Retrieve The Fasta Nucleic Sequences Of A List Of Ncbi Accession Number Of Proteins
6
4
Entering edit mode
10.8 years ago

Hello everyone, I tried to find the answer in the previous question. I have a list of NCBI accessions (GenPept) of protein sequences, I'd like to retrieve a corresponding nucleic sequences returned in fasta file using bioperl, someone have ideas?

dna sequence retrieval perl bioperl • 50k views
0
Entering edit mode

Do you want the gene or the transcript?

0
Entering edit mode

I want to get the corresponding CDS. For example I have the ID of the protein ID ZP_07126586.1 (link : http://www.ncbi.nlm.nih.gov/protein/ZP_07126586.1), in this page we have the info about CDS (start 1, end 628 in the genome sequence), so my aim is to retrieve this nucleic sequence in FASTA format!

0
Entering edit mode

Your case is much complicated than you've stated. This is a WGS draft. You don't have separated transcripts/genes. So, you have to extract your genes/CDSs from the WGS sequence. You really should restate your question and specify your target. Do your list of accn is from the same draft?

0
Entering edit mode

Exact, I have to retrieve the genes/CDS sequences from WGS in FASTA format.
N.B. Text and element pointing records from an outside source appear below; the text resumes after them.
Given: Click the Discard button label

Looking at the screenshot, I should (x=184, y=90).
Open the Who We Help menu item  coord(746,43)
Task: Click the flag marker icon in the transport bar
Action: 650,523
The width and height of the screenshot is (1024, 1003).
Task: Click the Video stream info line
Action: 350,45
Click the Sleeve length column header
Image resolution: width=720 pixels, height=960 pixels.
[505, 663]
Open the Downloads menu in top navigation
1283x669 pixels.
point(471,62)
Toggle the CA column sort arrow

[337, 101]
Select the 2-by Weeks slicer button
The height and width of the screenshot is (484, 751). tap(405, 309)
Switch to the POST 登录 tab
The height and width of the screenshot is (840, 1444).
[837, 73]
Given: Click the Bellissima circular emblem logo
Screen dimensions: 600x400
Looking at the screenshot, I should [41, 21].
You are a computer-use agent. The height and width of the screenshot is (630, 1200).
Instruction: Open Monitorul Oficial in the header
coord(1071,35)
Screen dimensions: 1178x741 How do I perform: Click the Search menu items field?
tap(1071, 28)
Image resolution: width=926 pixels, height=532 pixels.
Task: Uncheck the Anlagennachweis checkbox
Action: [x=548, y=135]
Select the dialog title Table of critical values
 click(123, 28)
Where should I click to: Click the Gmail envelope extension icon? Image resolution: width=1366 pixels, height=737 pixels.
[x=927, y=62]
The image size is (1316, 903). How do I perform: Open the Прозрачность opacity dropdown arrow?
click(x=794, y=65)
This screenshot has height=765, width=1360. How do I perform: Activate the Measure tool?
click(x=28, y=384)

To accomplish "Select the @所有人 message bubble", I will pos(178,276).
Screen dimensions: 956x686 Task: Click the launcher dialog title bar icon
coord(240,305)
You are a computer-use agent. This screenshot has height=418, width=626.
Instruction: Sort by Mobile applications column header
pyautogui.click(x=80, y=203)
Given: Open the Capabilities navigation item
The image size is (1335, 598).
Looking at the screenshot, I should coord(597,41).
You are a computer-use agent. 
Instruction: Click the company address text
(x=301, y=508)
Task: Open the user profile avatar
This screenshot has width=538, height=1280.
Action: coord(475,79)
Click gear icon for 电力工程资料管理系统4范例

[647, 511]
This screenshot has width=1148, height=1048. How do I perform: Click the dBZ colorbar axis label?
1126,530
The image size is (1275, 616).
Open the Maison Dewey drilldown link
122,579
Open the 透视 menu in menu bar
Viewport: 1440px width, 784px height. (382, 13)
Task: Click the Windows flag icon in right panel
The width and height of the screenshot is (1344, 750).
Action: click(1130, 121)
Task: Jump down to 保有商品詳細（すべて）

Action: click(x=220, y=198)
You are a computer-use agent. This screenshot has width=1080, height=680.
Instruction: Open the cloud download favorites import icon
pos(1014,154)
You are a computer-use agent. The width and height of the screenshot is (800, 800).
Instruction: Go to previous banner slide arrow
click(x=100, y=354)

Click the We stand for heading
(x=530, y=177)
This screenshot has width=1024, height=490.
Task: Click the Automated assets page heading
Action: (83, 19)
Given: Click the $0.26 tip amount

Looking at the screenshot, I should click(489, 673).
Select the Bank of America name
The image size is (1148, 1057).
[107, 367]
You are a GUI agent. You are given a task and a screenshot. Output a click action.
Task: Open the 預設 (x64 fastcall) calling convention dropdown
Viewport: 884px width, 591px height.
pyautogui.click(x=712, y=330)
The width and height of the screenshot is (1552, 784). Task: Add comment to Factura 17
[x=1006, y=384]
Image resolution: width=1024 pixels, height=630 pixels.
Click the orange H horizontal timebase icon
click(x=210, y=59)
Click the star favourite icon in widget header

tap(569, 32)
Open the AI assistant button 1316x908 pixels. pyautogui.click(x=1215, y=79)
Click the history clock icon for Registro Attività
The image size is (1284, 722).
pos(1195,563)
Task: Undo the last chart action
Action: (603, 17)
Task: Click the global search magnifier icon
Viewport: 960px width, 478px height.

My input data is a list of NCBI Reference Sequences of the corresponding proteins (ZP_05752176.1, ZP_05752888.1, ZP_06245300.1, ...)

0
Entering edit mode

Hi Samad, Have you retrieved the The Fasta Nucleic Sequences Of A List Of Ncbi Accession Number Of Proteins successfully finally? If yes, could you please share your successful experience to us? Now, I also want to get the nucleotide sequence for each protein gene accession number? I used the search, elink, efetch ---these three E - utilities functions, but I always get "protein 110 1209747831 nuccore protein_nuccore 109 nuccore protein_nuccore_cds 109 nuccore protein_nuccore_mrna 109" at the last step. Did you have the similar experience?

0
Entering edit mode

This is an old thread, so not sure Samad is stil active, but did you check this? Retrieve Mrna Seq From Ncbi Given A List Of Protein Accessions I think there are several more questions related to protein ID to RNA/DNA sequence here already. Which solution have you tried?

0
Entering edit mode

Hi Michael,

At first, thank you for your reply!

Below is the way I have tried until now, which doesn't work well.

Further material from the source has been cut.